The stock market was rocked on Monday by a combination of factors, including concerns about the novel coronavirus, with a sharp downturn Monday morning triggering a temporary halt on trading — and the Dow Jones Industrial Average, the S&P 500, and the Nasdaq all ending the day down more than 7%.
But even though the COVID-19 virus outbreak poses a unique danger to the residents of skilled nursing facilities, its impact on the real estate investment trusts (REITs) that own the properties is harder to directly measure.
“Skilled nursing facilities (SNFs) house a vulnerable population (median age >85 years old) that is particularly susceptible to the Coronavirus (mortality rate is higher for seniors),” Green Street Advisors wrote in a note on the health care sector on March 4. “However, REITs are insulated somewhat by long-term triple-net leases. That being said, triple-net leases are only ‘safe’ to the extent that operators can pay the rent.”
Several publicly traded companies with ties to the space saw their stock prices drop with the markets, with leading operator The Ensign Group (Nasdaq: ENSG) sliding 18.52% to $37.13 and Genesis HealthCare (NYSE: GEN) dipping 15.82% to close Monday’s trading at $1.33.
The risk to the health care REITs is if the outbreak escalates, according to a March 2 note from RBC Capital Markets, even though the “pure-play SNFs” — defined as CareTrust REIT (Nasdaq: CTRE), Omega Healthcare Investors (NYSE: OHI) and Sabra Health Care REIT (Nasdaq: SBRA) by RBC — and the “mid-cap REITs” such as LTC Properties (NYSE: LTC) and National Health Investors (NYSE: NHI) have some protection “given the triple-net lease structure,” according to the RBC note.
That’s because the landlords of SNFs aren’t doing to be directly exposed to the problems the COVID-19 virus can cause — at least not at first, according to RBC analyst Michael Carroll.
“The operator is the one that’s exposed to the operational volatility,” he told Skilled Nursing News.

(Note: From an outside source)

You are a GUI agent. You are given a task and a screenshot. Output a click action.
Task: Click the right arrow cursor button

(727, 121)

What that might mean for REITs is a hit to capital expenditures; once the earnings before interest, taxes, depreciation, amortization, and restructuring or rent costs (EBITDAR) start to drop closer to the amount the operator has to pay in rent, the amount available for capital expenditures begins to drop, and the willingness to reinvest in the property might go down.
“Because they have all have cap-ex requirements they have to put in the lease, which is not included in that coverage ratio, if the cash flow starts dipping below that rental rate, first the ability to pay comes into question,” Carroll said. “It depends on the operator’s liquidity position. Even if they can pay, it comes to a question of: How focused are they on running those operations, and are they going to invest into that property, if they don’t think they’re going to make any money?”

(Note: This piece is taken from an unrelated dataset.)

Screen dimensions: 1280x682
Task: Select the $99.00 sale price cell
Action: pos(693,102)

Cash flow is already a source of headaches for SNF operators, even without the problems related to the coronavirus; the consulting firm Plante Moran found earlier this year that while the median margin for SNFs hit break-even, often-shaky Medicaid funding streams remained directly related to their financial viability.
Senior housing appears to be the most vulnerable out of all the various categories in the health care sector, according to Green Street, given the mid-80s age of its population, the month-to-month leases, and high operating leverage. The sector also has suffered from oversupply, cost pressure, and some underperforming operators, according to the note.
A recession this year is likely, Beth Mace, chief economist at the National Investment Center for Seniors Housing & Care (NIC), told SNN, given the financial volatility and widespread fears about the coronavirus — and the effect of those fears on the economy.
But the impact on the SNF sector is harder to assess. While health care business tends to resist recessions due to need, as Donika Schnell of Greystone noted in a recent interview with SNN, seniors and those with multiple comorbidities are uniquely vulnerable to the COVID-19 virus.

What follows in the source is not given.